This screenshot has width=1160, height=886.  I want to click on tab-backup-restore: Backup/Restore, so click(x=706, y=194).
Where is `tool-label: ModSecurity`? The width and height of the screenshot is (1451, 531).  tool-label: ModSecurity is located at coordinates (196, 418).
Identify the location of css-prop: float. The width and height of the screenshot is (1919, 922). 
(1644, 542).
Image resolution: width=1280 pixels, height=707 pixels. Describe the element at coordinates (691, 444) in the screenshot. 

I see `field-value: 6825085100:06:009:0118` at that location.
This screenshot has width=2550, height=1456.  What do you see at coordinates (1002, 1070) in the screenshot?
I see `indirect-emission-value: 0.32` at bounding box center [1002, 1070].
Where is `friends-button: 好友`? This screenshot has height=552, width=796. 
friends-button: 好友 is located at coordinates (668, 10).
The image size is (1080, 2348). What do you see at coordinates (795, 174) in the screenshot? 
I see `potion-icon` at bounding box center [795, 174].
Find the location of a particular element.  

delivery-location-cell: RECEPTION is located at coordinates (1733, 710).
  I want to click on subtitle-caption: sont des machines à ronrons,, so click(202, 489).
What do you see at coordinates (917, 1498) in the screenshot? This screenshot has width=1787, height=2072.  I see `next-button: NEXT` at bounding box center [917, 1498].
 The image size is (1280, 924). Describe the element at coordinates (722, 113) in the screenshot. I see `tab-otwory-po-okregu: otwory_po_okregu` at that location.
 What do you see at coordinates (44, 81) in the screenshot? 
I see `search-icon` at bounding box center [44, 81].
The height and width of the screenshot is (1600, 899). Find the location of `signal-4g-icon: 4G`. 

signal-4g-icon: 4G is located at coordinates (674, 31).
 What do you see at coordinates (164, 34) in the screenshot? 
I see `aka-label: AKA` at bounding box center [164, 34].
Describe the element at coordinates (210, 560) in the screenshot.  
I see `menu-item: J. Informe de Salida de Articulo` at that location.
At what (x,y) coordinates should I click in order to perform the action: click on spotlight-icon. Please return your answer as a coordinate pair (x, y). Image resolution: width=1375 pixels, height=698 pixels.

What to do: Write out the lines from the one containing "Describe the element at coordinates (210, 560)" through the end of the records, substituting "settings-icon" for "spotlight-icon" and leaving everything else unchanged.

Result:
Describe the element at coordinates (210, 560) in the screenshot.  
I see `menu-item: J. Informe de Salida de Articulo` at that location.
At what (x,y) coordinates should I click in order to perform the action: click on settings-icon. Please return your answer as a coordinate pair (x, y). Image resolution: width=1375 pixels, height=698 pixels.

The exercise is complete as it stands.